Vornehmlich in den USA und muslimischen Ländern, als Faustregel kann man sagen: in Ländern mit hoher Religiosität herrschen auch heute noch in weiten Teilen der Bevölkerung kreationistische, d.h. schöpfungsgläubige Weltauffassungen vor. Es existieren dabei wilde Gemische zwischen den Extremen des beispielsweise die Bibel wörtlich nehmenden “Gott schuf die Welt und das Leben in 6 Tagen und aus der Bibel läßt sich errechnen, daß dies vor ca. 6000 Jahren war” und dem zwar ein kreationistisches Element enthaltenden, doch mit der Wissenschaft weit eher (noch) zu vereinbarenden “Gott ist nicht nachweisbar und hat die Entstehung der Welt geplant und per Urknall initiiert, der Rest steht in den Fachbüchern”.

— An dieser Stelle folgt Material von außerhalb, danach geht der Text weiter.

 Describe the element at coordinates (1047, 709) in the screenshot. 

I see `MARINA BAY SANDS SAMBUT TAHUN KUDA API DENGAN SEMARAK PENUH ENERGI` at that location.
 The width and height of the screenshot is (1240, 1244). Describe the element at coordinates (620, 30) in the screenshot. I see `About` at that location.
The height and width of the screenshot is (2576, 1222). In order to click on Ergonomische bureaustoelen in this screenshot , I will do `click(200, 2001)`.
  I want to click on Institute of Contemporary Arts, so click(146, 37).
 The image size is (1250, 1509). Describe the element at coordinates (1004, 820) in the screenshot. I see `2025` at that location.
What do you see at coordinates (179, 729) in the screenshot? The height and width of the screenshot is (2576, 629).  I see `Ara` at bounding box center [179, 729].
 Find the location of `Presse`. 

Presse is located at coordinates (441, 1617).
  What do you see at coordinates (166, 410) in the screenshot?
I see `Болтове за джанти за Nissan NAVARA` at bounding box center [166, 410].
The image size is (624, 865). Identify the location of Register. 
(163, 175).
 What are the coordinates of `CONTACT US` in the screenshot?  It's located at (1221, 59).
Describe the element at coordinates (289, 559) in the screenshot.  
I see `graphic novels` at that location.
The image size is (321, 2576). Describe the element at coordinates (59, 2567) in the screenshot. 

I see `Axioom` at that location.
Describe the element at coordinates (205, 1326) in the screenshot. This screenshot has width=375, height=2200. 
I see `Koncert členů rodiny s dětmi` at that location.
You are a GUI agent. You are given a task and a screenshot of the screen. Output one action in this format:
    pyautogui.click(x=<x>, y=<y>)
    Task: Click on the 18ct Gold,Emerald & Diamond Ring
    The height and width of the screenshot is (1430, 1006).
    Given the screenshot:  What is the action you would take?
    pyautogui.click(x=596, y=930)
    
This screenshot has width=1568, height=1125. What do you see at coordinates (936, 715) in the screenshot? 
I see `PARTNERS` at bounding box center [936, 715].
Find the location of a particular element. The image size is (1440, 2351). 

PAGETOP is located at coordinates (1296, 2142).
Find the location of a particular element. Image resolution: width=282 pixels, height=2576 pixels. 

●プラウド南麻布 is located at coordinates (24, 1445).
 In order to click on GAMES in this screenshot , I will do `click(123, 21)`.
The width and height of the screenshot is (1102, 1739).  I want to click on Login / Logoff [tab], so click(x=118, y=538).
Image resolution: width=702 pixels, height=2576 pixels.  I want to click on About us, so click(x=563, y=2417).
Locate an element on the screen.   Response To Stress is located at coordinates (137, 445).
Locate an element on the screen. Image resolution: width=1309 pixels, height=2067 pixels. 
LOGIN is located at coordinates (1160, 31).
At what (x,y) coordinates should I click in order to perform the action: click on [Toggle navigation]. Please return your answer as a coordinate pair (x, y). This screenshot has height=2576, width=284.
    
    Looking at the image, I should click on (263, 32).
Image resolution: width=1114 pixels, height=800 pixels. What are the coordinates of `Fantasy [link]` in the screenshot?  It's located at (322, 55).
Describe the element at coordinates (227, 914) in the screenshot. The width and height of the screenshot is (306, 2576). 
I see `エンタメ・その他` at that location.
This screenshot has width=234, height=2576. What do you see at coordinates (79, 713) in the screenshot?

Was ist mit den Kreationisten? Natürlich soll und kann grundsätzlich jeder glauben, was er will, egal wie albern oder absurd es anderen erscheinen mag. Ein Problem ergibt sich aber immer dann, wenn andere “Unschuldige” oder Abhängige, wie z.B. Kinder, durch die Glaubensvorstellungen ihrer Eltern oder Vormünde und deren Bedürfnis, jene den Kindern aufzuprägen, Schaden nehmen. Unter “Schaden” fällt meiner Ansicht nach auch das Erlernen und Verinnerlichen von falschem, ideologisch geprägtem “Wissen”. Leider ist genau das die Strategie des Kreationismus. Kreationisten wissen, daß ihre “Geschichten” in der bestehenden scientific community, der wissenschaftlichen Weltgemeinschaft, die ihre eigene Sprache, Qualitätskriterien und Korrekturmechanismen entwickelt hat und die den Zweifel und die Skepsis zu ihren höchsten Tugenden rechnet, absoult keine Chance haben. Tatsächlich sucht man kreationistische Aufsätze in den anerkannten Zeitschriften und Journalen, in denen sich die scientific community mitteilt, ihre Ergebnisse vorstellt und diskutiert, vergebens. Denn dem Kreationismus fehlt zur Gänze die wichtigste “Währung” aller Wissenschaft, die Evidenz: er hat keine Daten hervorgebracht und arbeitet nur mit ihrem Wesen nach untestbaren Hypothesen. Dies macht seine Hervorbringungen ungeeignet für jede wissenschaftliche Publikation und verbietet, ihn als Wissenschaft aufzufassen. Seine Vertreter wissen das, schieben es freilich offiziell auf eine Verschwörung der bösen “Big Science” und sehen daher die Notwendigkeit, stattdessen auf die nachwachsenden und möglicherweise noch für ihre Manipulation vulnerablen Generationen, die Schulkinder und Studenten, Einfluß zu nehmen und dafür zu sorgen, daß sie kreationistisches Gedankengut bereits verinnerlicht und konsolidiert haben und mit sich tragen, wenn sie sich auf den Weg machen, die Forscher und Wissenschaftler von morgen zu werden.